Another part of the story that held my interest was the Darkling’s Family tree and Morozova’s backstory. I could have read a whole book about how Morozova had discovered magic and the creepy things that he did with his family. It read like a classic (think the original Grimm Brothers) fairy tale to me, and I came away wanting MORE. This helped explain Baghra and the Darkling so much more and I appreciated the backstory. I especially appreciated it given that its an interesting backstory, but did not make me feel empathetic towards why the Darkling decided to do what he did next. Since telling this story was one of Baghra’s last acts, I also feel that I must pay Baghra her due as well. What a badass way to go out, though martyring herself for others, and showing her son her disappointment at the same time.

The fact that this happened at the same time as Nikolai becoming a monster was almost too much for me. Even though I’ve always leaned toward #teammal, I was heartbroken when Nikolai the monster would visit Alina. Those passages made me feel so deeply for him, the confusion and hurt he felt was overwhelming, and I wanted to make the pain go away. I love a quick-tongued, sharp prince and to see him taken so low was upsetting.

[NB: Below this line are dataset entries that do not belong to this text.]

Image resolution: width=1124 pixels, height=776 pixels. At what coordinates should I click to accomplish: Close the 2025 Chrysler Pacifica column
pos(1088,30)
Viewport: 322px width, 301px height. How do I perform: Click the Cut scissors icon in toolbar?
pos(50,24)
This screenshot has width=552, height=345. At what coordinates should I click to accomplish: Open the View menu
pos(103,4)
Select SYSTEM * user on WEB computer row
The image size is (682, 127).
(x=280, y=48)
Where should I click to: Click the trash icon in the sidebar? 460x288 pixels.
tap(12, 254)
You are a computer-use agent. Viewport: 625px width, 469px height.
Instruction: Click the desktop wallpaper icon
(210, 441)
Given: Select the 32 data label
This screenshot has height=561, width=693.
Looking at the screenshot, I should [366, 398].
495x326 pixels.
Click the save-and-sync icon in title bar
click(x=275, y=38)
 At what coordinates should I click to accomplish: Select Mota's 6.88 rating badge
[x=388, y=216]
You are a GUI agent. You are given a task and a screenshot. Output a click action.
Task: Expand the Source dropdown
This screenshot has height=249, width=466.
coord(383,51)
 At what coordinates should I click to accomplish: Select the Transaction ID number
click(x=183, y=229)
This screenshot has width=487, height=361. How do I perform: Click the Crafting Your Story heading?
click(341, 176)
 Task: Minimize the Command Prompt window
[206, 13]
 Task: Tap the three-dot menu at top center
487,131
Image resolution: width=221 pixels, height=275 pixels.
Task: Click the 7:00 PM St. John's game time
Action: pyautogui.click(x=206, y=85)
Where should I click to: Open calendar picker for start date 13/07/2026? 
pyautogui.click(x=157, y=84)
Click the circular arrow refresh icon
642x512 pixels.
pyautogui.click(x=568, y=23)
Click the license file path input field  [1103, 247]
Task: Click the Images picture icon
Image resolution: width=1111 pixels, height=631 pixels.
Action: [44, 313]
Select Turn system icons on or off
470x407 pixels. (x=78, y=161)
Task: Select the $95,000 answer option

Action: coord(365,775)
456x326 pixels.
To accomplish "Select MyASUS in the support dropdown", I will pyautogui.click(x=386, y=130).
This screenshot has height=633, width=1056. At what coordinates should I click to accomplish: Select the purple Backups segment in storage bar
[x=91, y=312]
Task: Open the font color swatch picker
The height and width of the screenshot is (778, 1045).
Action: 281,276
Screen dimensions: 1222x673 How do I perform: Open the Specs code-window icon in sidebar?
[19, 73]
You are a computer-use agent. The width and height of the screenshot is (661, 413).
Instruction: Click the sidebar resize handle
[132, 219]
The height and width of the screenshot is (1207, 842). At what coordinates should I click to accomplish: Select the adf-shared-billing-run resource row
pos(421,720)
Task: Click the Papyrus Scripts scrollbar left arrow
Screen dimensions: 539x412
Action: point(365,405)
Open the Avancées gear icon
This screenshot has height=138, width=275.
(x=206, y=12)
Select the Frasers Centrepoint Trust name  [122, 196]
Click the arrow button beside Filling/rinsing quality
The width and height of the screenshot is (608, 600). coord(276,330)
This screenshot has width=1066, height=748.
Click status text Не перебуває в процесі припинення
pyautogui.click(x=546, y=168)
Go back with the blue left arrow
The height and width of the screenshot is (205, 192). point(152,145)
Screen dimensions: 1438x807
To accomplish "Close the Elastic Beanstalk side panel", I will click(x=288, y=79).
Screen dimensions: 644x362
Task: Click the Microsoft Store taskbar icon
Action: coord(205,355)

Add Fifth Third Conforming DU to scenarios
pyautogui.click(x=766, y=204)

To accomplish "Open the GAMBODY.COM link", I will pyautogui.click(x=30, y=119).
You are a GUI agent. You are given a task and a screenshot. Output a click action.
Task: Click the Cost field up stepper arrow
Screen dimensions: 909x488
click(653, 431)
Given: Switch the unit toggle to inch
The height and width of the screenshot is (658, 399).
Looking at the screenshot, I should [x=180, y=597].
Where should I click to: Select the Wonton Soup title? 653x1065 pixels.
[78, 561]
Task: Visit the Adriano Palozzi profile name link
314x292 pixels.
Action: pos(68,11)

The fact that Mal had an extraordinary ability to track was always an interesting detail to me. I wonder if there are others in this universe who are also special but are not traditional Grisha. It is possible that this was only a plot device to set up for the ending, but it felt to me like it was something that Bardugo left on the table that she would have the option to go back to in a later novel if she wanted. I was in tears by the end of the fight scene though and was just gutted by the sacrifice that Mal and Alina made. I need 10 more novels from Bardugo, EXACTLY like these last 3. Thankfully, I’m already on to the next Grishaverse series: the Six of Crows duology!!